§ Problem to solve:
Turn the lines starting at the one containing "The width and height of the screenshot is (1497, 812)." and ending after the one containing "Action: 43,72" into a two-column CSV with the headers instruction and response, one row per item. Put each item's text and its answer in their own quoted fields, with line breaks replaced by spaces.

(Records from a dataset)

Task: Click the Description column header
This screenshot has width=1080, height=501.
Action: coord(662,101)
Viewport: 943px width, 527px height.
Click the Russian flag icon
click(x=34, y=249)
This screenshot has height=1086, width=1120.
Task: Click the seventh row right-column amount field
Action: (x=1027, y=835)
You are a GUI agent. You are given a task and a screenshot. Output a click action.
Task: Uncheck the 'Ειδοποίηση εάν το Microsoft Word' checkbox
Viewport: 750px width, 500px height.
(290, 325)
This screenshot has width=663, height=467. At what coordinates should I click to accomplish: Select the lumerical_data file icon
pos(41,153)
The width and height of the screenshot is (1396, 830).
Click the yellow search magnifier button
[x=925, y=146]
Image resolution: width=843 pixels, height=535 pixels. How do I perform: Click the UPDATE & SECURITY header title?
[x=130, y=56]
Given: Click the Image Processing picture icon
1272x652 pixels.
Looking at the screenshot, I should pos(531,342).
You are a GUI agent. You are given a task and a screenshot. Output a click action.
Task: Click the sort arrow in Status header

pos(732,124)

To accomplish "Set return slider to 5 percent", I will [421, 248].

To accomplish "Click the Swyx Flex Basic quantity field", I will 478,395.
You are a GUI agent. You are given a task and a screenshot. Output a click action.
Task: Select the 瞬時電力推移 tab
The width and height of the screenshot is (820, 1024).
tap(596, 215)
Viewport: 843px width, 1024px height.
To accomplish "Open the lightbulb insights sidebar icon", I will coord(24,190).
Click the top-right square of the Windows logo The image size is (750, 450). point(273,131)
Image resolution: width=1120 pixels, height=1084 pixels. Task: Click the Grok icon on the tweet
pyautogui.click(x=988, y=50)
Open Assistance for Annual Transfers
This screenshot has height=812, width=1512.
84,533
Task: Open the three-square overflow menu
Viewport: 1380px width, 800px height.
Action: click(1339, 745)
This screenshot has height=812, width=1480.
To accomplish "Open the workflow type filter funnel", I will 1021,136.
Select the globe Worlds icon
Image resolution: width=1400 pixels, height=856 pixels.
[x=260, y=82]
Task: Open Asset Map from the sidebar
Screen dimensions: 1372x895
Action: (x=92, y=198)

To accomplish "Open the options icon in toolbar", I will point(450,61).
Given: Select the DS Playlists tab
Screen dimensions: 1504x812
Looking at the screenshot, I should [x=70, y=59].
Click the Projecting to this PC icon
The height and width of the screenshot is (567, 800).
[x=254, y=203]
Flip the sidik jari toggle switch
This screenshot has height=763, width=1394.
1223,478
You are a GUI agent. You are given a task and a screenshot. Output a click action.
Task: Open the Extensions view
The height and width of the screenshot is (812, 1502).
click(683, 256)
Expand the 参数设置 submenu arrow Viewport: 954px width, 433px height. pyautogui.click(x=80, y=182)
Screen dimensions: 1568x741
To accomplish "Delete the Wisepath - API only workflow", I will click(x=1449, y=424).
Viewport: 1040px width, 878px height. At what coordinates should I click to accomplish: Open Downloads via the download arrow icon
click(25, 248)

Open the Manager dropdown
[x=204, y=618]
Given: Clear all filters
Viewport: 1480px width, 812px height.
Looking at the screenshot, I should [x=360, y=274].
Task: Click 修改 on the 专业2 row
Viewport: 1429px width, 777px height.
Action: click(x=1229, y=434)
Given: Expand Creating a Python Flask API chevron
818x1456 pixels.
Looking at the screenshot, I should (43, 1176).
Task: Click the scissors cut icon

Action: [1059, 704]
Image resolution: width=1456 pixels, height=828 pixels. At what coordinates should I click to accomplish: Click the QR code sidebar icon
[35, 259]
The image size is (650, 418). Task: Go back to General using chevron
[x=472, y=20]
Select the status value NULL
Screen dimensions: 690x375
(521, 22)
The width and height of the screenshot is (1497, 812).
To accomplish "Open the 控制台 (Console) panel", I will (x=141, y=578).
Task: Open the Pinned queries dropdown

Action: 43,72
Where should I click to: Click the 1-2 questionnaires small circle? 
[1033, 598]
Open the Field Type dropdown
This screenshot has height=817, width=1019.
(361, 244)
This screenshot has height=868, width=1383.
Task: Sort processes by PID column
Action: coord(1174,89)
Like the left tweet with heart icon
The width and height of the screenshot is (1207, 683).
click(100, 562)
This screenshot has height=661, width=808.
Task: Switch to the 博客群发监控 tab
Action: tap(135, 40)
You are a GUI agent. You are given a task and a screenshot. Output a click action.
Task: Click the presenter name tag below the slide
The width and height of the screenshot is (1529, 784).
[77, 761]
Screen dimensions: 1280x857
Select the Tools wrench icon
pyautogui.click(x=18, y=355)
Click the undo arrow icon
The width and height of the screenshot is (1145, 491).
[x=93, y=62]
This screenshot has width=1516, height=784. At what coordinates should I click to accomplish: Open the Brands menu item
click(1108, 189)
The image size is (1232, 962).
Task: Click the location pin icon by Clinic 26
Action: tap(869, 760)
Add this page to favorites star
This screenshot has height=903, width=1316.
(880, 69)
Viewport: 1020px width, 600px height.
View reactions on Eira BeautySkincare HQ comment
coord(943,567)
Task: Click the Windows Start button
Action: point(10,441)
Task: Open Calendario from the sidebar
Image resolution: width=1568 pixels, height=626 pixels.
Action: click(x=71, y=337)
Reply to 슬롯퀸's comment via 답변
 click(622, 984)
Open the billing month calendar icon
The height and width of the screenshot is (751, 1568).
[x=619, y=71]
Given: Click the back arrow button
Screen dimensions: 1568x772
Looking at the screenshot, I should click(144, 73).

§ Task output:
instruction,response
"The width and height of the screenshot is (1497, 812). To accomplish ""Open the 控制台 (Console) panel"",","I will (x=141, y=578)."
"Task: Open the Pinned queries dropdown","Action: 43,72"